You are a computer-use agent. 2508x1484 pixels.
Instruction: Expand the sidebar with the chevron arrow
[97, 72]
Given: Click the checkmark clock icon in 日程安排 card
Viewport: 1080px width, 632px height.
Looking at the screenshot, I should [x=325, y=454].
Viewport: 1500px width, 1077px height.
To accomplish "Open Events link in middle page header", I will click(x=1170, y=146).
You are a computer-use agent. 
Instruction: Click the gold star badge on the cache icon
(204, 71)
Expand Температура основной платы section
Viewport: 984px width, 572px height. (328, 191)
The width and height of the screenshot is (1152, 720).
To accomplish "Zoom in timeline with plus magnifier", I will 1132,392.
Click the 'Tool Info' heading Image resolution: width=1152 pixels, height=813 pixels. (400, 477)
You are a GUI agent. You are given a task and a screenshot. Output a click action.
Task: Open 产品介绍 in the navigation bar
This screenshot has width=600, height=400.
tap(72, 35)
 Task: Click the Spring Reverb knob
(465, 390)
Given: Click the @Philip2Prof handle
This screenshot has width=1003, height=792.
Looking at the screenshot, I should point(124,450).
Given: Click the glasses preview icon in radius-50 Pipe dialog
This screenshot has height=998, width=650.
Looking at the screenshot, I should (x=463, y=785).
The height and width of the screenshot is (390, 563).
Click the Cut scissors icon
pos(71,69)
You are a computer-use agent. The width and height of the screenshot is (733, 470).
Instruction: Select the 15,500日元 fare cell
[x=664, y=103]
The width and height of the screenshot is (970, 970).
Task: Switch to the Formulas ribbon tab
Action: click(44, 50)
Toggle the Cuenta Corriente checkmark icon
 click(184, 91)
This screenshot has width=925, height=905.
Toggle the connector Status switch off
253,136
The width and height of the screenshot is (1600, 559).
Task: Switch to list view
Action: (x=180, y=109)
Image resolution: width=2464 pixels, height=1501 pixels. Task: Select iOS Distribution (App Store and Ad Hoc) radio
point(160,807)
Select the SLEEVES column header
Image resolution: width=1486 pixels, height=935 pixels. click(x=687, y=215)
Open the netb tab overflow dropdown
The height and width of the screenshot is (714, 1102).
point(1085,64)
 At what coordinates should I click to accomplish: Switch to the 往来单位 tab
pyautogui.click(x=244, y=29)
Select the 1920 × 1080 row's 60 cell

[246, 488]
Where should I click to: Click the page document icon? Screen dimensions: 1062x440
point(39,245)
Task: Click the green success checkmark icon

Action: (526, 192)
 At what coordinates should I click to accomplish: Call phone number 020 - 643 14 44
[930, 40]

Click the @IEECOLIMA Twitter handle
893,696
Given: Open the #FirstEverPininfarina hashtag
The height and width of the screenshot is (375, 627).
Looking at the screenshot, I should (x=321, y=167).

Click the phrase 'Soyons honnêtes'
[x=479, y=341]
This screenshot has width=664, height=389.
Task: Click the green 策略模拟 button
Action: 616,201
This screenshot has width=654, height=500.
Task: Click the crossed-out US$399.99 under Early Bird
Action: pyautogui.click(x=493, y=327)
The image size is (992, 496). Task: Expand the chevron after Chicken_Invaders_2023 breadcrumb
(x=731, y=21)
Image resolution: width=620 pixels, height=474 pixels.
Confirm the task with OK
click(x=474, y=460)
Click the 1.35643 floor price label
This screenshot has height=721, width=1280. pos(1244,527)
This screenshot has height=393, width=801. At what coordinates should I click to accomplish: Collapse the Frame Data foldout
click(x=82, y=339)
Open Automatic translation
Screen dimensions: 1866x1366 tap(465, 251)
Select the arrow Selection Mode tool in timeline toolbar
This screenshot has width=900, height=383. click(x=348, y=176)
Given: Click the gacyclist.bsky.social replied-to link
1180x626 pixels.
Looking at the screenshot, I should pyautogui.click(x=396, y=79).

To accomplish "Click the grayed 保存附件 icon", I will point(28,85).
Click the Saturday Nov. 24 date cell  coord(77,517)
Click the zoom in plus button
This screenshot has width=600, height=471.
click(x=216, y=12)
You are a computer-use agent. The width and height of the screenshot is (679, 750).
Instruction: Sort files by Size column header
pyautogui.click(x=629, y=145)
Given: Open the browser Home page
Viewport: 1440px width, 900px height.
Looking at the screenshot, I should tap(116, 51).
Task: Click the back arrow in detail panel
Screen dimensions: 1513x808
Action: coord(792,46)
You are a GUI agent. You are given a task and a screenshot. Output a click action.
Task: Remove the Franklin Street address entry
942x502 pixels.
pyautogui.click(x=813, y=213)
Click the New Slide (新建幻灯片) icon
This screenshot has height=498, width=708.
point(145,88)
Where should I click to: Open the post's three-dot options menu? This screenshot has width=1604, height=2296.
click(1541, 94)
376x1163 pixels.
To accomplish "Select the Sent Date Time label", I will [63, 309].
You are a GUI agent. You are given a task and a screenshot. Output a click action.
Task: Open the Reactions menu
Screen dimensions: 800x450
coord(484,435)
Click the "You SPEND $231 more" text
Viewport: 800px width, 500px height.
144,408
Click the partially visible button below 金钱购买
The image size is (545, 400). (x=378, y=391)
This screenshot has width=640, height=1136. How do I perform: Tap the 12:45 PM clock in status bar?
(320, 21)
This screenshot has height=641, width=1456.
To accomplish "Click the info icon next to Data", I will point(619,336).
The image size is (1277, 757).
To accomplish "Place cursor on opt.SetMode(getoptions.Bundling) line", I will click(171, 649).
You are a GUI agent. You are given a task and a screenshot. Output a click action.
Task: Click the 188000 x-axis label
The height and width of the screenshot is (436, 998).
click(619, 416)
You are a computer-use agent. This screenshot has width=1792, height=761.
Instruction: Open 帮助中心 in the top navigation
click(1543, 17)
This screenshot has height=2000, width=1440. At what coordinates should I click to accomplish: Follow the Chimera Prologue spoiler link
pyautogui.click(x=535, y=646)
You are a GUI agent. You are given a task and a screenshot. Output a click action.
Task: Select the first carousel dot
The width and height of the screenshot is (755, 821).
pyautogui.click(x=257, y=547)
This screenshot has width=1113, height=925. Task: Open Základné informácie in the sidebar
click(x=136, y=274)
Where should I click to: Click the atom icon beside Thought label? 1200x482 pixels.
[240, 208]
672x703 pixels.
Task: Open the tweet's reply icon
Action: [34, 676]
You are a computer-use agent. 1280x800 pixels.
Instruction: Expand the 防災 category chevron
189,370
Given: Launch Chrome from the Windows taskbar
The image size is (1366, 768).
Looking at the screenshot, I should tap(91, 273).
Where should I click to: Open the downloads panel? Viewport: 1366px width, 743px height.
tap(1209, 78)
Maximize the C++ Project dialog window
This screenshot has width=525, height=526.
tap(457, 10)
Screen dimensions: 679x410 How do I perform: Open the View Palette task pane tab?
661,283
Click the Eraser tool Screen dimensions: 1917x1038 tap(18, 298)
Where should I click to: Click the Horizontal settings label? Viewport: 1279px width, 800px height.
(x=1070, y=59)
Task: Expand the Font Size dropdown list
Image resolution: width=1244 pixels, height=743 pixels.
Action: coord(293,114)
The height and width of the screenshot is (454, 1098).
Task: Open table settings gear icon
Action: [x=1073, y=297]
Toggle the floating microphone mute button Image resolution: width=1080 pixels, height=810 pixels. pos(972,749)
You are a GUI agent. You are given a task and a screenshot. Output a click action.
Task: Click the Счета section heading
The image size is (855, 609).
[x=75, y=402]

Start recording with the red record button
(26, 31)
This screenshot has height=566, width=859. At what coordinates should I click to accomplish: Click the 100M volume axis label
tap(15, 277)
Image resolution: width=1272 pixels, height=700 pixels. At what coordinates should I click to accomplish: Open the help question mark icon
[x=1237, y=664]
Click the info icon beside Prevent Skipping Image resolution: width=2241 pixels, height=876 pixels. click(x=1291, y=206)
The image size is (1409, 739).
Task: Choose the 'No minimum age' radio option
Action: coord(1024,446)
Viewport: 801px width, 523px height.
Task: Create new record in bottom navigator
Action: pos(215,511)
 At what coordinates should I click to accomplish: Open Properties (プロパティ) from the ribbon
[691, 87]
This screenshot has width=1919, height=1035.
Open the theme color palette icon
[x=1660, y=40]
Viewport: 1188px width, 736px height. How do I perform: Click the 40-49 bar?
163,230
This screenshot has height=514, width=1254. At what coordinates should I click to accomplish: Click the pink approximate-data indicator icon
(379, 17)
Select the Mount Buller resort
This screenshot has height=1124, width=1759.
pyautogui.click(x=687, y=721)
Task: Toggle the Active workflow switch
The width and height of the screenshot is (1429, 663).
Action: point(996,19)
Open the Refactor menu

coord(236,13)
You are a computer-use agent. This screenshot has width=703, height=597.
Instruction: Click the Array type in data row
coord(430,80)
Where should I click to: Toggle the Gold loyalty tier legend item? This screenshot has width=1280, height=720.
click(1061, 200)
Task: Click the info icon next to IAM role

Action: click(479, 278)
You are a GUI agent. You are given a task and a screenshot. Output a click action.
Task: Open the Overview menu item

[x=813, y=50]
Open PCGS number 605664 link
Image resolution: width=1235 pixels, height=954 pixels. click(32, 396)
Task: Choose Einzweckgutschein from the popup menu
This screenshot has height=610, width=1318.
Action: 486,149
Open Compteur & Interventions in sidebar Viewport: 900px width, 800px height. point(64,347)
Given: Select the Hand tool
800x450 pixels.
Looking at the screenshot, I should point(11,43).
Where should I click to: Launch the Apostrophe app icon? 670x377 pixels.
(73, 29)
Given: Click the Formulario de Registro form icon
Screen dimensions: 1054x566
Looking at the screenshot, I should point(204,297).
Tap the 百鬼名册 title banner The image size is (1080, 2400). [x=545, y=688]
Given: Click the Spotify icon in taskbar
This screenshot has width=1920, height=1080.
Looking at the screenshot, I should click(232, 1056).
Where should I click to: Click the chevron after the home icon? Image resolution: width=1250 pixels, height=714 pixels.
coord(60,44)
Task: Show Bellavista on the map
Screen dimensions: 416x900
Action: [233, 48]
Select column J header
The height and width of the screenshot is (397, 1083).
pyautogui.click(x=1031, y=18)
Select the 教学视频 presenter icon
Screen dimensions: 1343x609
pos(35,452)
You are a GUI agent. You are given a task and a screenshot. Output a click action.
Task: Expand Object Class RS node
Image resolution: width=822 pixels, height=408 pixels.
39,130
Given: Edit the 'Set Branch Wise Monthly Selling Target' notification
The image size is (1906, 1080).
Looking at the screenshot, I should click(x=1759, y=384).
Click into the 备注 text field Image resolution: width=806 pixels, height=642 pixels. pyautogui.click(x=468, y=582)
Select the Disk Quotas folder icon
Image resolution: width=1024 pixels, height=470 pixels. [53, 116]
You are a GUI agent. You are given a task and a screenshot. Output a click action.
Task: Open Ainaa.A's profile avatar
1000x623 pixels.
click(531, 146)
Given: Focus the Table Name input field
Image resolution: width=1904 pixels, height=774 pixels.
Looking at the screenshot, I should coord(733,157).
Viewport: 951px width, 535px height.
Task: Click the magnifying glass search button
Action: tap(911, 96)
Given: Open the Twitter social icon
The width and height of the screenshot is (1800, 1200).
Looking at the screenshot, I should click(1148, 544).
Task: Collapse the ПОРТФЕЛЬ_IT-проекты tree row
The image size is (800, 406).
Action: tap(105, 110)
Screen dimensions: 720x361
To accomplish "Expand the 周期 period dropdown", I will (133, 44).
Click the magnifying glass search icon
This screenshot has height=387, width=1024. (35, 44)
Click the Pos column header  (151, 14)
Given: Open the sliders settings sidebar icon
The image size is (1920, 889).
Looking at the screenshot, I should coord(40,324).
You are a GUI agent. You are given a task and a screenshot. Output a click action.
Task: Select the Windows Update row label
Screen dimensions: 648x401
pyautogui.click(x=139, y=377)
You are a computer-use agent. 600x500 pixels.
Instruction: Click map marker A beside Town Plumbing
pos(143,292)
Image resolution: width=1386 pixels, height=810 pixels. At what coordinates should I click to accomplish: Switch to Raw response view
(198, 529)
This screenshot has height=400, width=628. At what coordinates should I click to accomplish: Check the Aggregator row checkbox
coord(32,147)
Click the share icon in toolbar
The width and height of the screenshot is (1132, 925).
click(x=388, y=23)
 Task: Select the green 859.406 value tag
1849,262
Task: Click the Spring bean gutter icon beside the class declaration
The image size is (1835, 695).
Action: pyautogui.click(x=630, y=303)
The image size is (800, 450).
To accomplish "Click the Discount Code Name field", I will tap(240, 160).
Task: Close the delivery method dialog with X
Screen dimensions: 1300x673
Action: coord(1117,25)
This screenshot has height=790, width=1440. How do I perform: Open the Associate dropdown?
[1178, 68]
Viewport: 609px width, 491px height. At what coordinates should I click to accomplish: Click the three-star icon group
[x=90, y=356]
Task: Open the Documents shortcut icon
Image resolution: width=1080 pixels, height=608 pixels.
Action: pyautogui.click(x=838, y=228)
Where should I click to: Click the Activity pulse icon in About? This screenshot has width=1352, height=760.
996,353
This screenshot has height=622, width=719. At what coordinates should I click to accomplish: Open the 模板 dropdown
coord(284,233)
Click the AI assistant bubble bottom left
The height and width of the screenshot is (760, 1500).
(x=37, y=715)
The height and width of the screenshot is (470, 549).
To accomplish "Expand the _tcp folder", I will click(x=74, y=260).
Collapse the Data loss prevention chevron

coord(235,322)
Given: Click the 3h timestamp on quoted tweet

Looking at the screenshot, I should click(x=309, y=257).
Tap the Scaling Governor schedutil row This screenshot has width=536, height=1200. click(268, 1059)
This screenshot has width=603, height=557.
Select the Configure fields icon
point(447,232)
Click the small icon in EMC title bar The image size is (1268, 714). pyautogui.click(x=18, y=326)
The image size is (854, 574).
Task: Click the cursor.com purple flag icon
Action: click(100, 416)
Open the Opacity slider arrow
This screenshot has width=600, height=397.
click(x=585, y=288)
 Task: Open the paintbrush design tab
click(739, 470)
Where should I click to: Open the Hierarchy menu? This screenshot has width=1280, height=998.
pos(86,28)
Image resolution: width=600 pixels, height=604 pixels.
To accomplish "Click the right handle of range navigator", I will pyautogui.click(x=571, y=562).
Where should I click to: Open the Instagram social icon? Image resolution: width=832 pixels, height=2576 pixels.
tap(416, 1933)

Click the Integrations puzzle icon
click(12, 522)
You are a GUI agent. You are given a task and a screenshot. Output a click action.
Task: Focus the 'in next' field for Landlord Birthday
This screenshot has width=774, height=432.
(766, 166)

Problem requirements. Your response should contain each line of the listing in which the word "Name" occurs.

Reply.
Given: Focus the Table Name input field
To accomplish "Click the Discount Code Name field", I will tap(240, 160).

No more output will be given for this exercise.